A pushchair is one of the most expensive baby purchases you’ll make. Alongside this you have to buy a car seat, cot and ten thousands other things you didn’t even realise.

But what’s most daunting is spending all of that money only for your product to give you issues. Nearly 40% of parents told Which? that they had issues with their prams after bringing it home and using it.

So, according to parents, here’s what to look out for when buying a new pushchair.

1. Wheels

Around 20% of parents say that wheels have caused issues when they have bought a pushchair.

Which? Advises to always test out a pram before buying it to make sure the wheels are aligned, it steers well and it feels right.

Consumer review website Which? tested a number of pushchairs to 206km to find out whether they can withstand uneven pavements and potholes.

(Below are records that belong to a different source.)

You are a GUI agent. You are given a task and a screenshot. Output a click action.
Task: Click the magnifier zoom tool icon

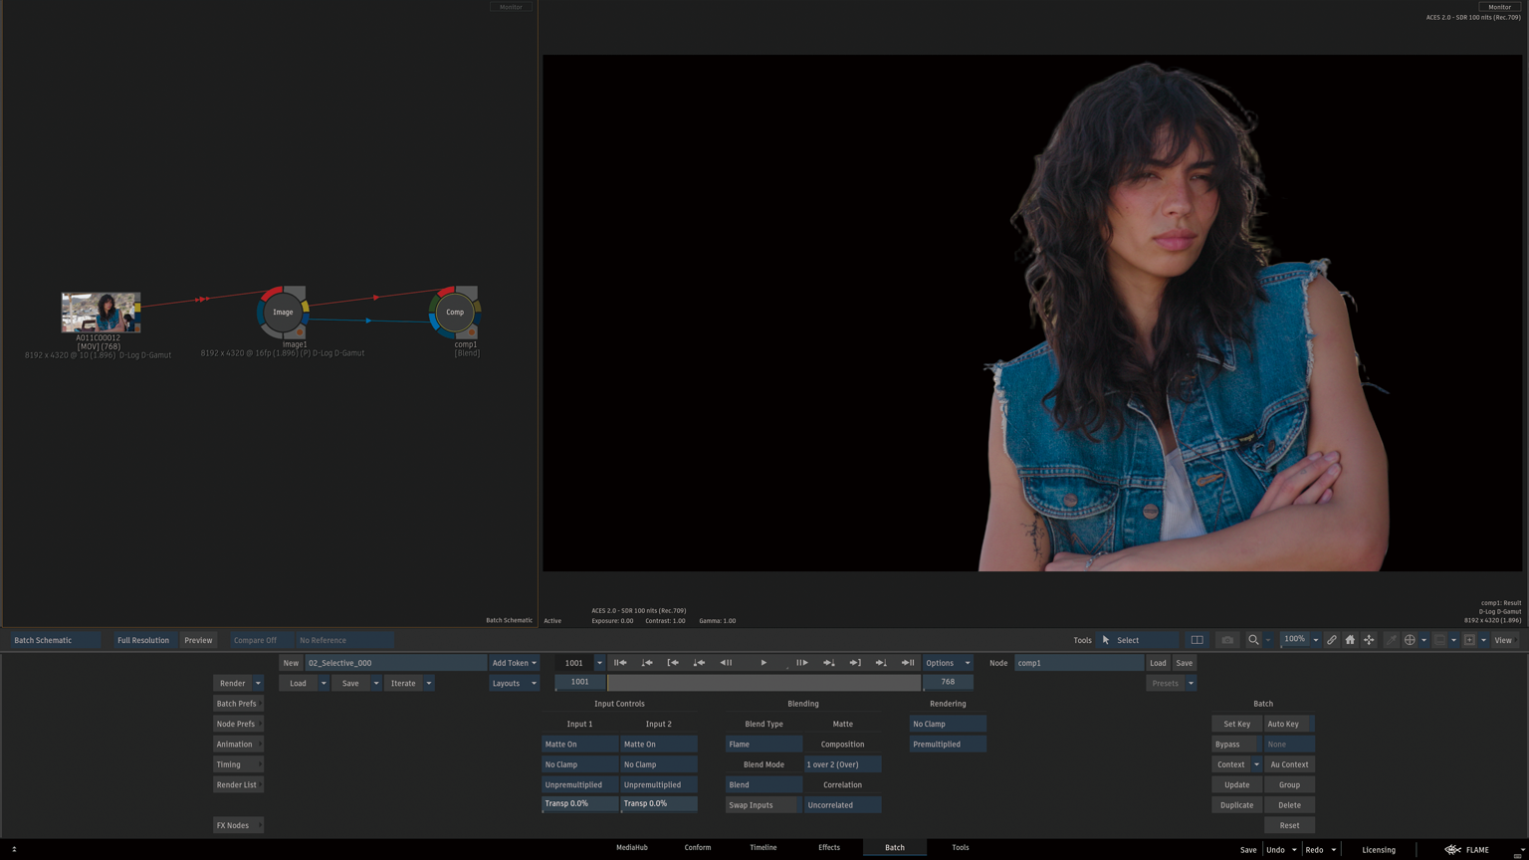point(1253,640)
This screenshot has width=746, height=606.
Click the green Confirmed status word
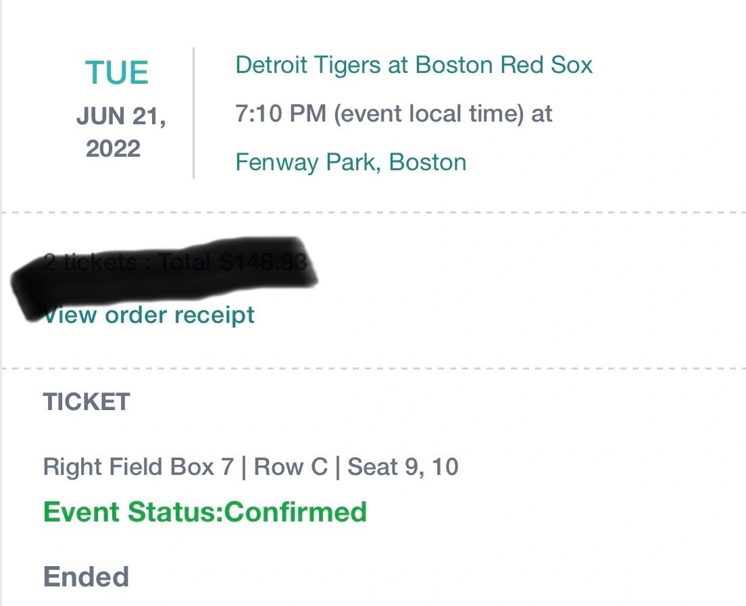295,511
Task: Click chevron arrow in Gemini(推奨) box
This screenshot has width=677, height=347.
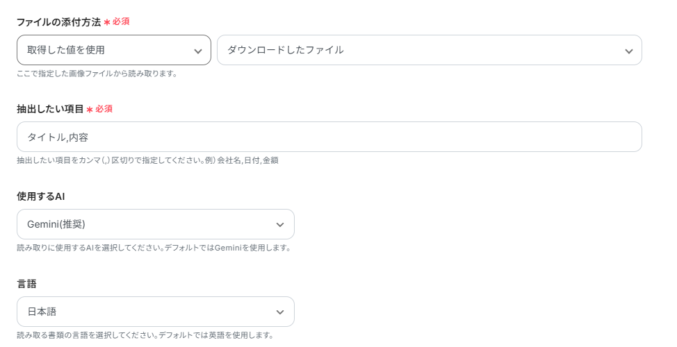Action: (280, 225)
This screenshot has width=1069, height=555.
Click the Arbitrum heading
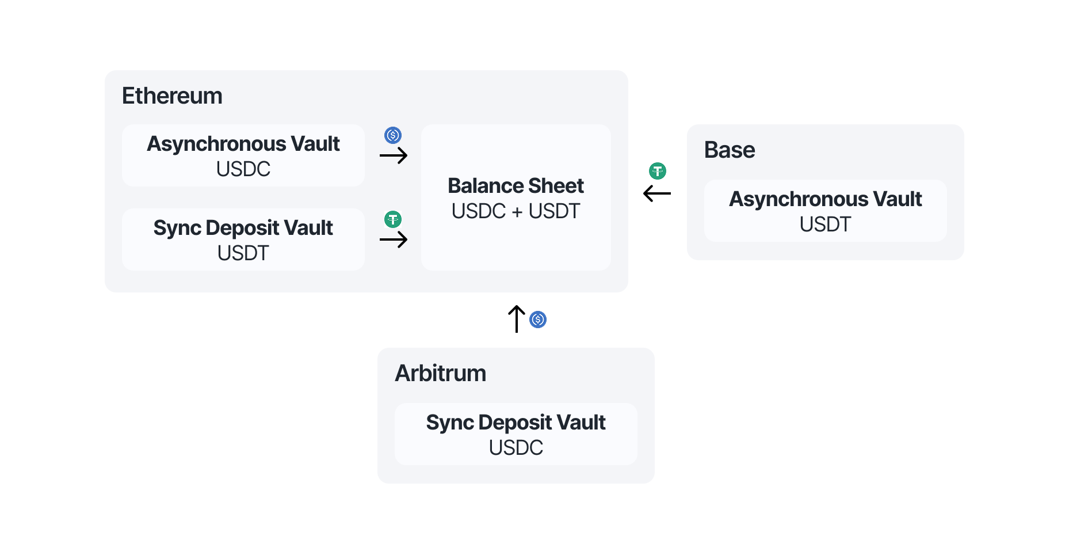click(x=440, y=373)
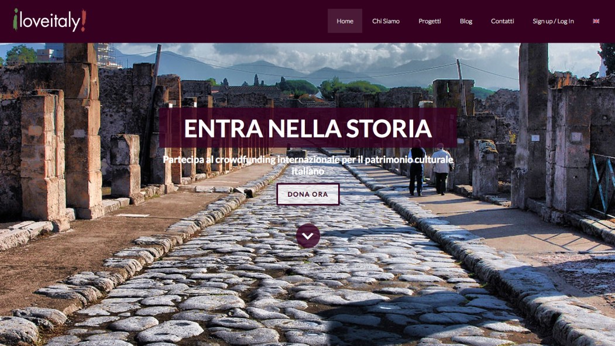The width and height of the screenshot is (615, 346).
Task: Click the blue metal gate on the right
Action: click(602, 184)

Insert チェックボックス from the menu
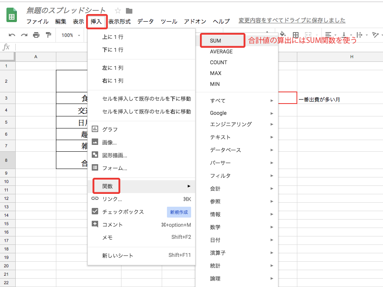tap(123, 212)
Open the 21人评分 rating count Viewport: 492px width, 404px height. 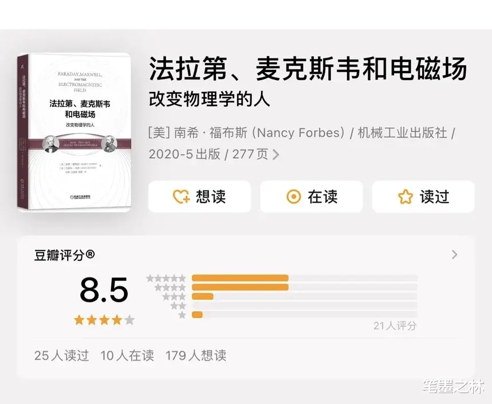pyautogui.click(x=395, y=326)
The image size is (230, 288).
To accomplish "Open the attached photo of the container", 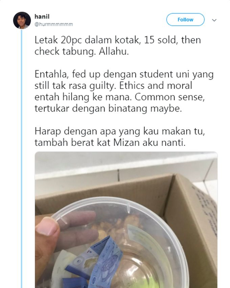I will pyautogui.click(x=126, y=220).
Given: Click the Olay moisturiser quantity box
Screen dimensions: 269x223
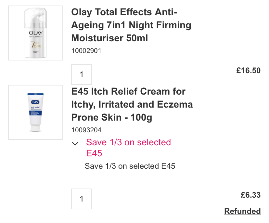Looking at the screenshot, I should tap(82, 74).
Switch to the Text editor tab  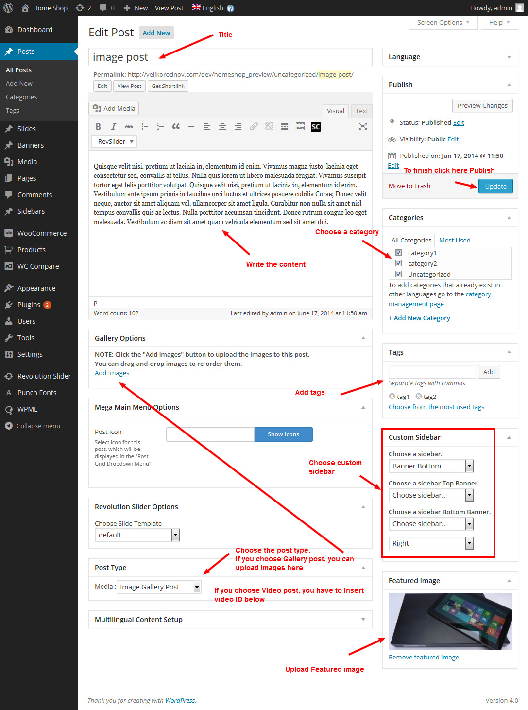(361, 111)
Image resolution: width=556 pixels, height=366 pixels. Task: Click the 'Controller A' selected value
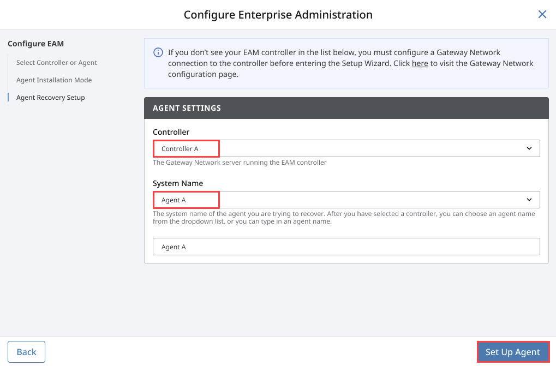180,149
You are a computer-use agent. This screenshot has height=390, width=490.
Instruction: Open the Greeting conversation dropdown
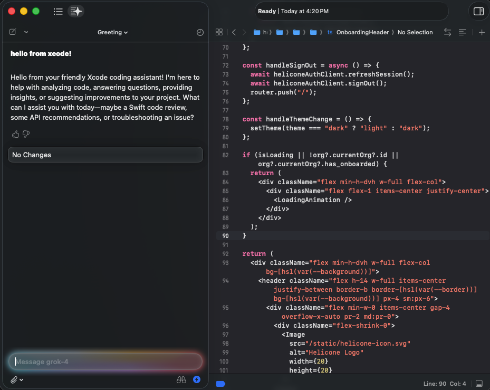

They said: “This replicates two to three years of use. Ideally look for swivel front wheels, because they rotate to move in any direction with very little pushing and pulling, making it easy to manoeuvre on flat ground. Get ones that can lock to help you when going over rougher ground or gravel.”

2. Folding mechanism

More than 16% of parents told Which? their pushchair was a nightmare to fold or it required a lot of effort to fold.

Experts advised: “Before you buy, have a few tries to make sure you feel comfortable with the mechanism and ensure it doesn’t get caught at any point.
It’s also worth checking how many steps are actually required to fold it.

“Although many pushchairs come with claims of having a one-handed fold, our tests prove that the reality can be very different.

3. Hood

Now this is one issue you probably didn’t even think of.

A hood is very important for sleeping babies so you want one that is quiet and smooth to extend.

“Our tests have uncovered issues with a number of pushchair hoods, and one in seven parents admitted to experiencing problems. Our advice is to give them a thorough check, and look for any areas where the stitching might be coming loose, or for any tears or holes.”

4. Brakes

Okay this one is a no-brainer, if there’s one thing that should be working correctly in a pushchair, it’s the brakes.

14% of parents had issues with their brakes according to the Which? survey.
The consumer reviews website checked the brakes on a number of pushchairs.

“To check how effective the brakes are, we place each pushchair on a gradually increasing slope to see whether it stays in place with the brakes on, or whether it slides down the slope.

“We test the stability of each pushchair in all the configurations you might use, for example with the seat reclined to various levels and facing different directions, and our tests have found that some pushchairs can overturn far too easily.”

5. Handlebar

Finally, 12.5% of parents said they had issues with the handlebars on their pushchairs. These are of course important because they need to be sturdy enough to direct and lift the pushchair across kerbs and uneven pavement.

So, to test the strength of the handlebar, Which? used special equipment to repeatedly lift and lower the handlebars up to 10,000 times.

This was designed to replicate several years of use.

“Our pushchair reviews reveal if we found any issues, and we also note the handlebar height and whether it’s adjustable. Being able to easily adjust the height of the handlebars will make it much more comfortable for you to push, especially if you’re a different height from your partner or anyone else using the pushchair,” they said.

Natalie Hitchins, Which? Head of Home Products and Services, said:

“A pushchair is one of the most expensive baby purchases you’ll make, so it is important that it ticks all of the right boxes.

“Our research shows common pushchair problems that parents encounter include wheels that are tricky to steer and prams that are awkward to fold.

“Do your homework before purchasing a pushchair, and consult Which?’s reviews which are based on rigorous tests. It could also be worth trying one out in person to make sure it is the right fit for you.”